- Genre: Coming of Age
- Based on: All the Green Year by Don Charlwood
- Written by: Cliff Green
- Directed by: Douglas Sharp
- Starring: Carl Hansen Alan Hopgood
- Narrated by: Alwyn Kurts
- Country of origin: Australia
- Original language: English
- No. of episodes: 6

Production
- Producer: Oscar Whitbread
- Running time: 30 mins
- Production company: ABC

Original release
- Network: ABC
- Release: 20 October – 24 November 1980

= All the Green Year =

1980 Australian television series

All the Green Year is a six-part Australian television series based on a novel about three boys growing up near Melbourne on the eve of the Great Depression, that aired on the ABC in 1980.

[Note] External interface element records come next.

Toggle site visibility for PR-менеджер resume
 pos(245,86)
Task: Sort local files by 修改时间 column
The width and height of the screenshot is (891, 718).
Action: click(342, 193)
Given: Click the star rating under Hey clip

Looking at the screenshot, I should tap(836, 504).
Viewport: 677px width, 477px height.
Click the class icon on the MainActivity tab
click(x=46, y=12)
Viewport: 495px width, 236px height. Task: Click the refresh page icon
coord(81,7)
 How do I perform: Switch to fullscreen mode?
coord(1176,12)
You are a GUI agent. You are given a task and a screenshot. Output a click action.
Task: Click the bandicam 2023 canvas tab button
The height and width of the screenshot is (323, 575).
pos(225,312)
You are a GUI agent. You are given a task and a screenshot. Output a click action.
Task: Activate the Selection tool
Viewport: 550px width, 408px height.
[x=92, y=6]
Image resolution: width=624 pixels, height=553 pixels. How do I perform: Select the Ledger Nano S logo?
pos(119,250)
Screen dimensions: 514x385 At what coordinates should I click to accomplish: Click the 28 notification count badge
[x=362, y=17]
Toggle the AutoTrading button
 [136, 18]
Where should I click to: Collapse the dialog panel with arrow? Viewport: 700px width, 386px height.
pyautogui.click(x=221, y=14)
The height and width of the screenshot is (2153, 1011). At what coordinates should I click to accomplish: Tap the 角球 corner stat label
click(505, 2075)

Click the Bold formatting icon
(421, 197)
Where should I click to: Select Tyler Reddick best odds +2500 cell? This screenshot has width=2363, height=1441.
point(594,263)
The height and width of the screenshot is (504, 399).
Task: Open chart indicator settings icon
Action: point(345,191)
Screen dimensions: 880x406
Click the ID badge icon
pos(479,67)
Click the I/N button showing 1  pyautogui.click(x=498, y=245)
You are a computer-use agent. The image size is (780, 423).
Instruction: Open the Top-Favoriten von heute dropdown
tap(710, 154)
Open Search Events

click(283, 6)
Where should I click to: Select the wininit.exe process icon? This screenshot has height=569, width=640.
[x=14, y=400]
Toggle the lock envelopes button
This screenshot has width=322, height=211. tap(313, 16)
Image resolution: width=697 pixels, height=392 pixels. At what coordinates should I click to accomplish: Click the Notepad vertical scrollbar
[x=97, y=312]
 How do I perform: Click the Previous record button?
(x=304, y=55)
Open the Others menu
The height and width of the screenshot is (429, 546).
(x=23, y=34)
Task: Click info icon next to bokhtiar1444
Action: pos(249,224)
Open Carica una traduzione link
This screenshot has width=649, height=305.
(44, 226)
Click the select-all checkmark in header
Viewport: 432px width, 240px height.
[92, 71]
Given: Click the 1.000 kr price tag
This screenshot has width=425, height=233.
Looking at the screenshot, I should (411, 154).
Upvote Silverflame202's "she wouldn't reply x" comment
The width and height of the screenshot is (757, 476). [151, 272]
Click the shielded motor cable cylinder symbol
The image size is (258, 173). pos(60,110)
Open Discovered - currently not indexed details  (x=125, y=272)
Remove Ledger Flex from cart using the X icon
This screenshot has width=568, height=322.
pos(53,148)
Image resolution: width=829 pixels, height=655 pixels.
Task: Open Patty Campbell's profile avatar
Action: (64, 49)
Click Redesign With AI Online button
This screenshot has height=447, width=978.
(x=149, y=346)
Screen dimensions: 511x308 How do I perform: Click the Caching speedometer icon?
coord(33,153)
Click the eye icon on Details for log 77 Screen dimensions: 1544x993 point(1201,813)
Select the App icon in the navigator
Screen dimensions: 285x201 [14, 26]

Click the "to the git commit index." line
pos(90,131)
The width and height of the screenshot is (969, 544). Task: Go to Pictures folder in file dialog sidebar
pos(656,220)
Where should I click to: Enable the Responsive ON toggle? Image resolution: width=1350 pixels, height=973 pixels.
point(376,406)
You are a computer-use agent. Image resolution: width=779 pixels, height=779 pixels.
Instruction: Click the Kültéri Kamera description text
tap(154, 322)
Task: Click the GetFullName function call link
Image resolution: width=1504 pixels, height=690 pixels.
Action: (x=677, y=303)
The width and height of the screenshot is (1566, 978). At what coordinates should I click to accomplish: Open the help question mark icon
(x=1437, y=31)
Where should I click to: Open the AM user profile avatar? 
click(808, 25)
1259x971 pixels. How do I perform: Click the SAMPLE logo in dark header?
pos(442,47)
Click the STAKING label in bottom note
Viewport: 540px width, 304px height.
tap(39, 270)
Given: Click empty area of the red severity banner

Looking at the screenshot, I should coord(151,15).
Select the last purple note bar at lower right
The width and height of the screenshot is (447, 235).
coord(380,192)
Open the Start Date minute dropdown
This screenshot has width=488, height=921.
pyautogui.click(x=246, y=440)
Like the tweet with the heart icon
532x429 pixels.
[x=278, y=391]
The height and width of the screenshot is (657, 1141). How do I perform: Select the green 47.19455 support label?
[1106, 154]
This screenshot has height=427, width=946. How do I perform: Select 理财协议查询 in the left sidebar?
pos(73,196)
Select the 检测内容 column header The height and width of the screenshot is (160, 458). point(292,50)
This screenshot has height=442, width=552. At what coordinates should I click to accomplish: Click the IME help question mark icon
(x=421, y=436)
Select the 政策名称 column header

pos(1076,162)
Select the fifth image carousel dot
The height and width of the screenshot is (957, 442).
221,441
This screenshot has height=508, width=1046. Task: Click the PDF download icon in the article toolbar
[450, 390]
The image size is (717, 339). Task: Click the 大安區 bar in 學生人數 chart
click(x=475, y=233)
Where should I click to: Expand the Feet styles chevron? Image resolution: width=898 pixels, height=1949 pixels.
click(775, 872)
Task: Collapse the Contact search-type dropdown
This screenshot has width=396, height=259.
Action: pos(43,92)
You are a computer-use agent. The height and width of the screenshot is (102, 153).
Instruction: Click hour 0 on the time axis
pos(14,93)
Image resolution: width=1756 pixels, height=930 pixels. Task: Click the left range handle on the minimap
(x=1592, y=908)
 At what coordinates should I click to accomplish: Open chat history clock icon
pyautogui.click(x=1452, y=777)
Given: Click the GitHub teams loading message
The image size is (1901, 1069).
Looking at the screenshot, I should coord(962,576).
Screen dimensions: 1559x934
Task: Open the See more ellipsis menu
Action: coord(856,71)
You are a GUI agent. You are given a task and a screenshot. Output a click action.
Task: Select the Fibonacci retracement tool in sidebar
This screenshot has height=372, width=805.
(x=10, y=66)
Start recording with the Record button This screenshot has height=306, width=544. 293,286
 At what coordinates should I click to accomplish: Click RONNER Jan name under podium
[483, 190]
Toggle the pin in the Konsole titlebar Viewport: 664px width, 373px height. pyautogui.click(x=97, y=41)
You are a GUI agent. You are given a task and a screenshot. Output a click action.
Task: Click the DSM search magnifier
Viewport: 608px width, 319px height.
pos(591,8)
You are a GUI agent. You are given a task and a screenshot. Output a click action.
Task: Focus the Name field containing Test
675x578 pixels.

It is based on the book of the same name by Don Charlwood, first published in 1965. The book sold over 100,000 copies and has come to be regarded as an Australian classic.

==Cast==
- Greg Stroud as Johnno
- Darius Perkins as Charlie Reeves
- Jamie Adamson
- Sally Cooper
- Carl Hansen
- Monica Maughan as Mrs Reeves
- Alan Hopgood as Mr Reeves
- Alwyn Kurts as Older Charlie Reeves
- Larry Held
- Tracey Kelly as Eileen
- Pepe Trevor as Kitty

==Production==
The novel was published in 1965 and was acclaimed. It was set as a text for high school students studying English Literature in the 1960s.

In 1977 it was announced the ABC would make a TV series based on the book. Filming did not take place until mid 1980.

Although most of the series was set in the Melbourne suburb of Frankston, it was shot in Flinders.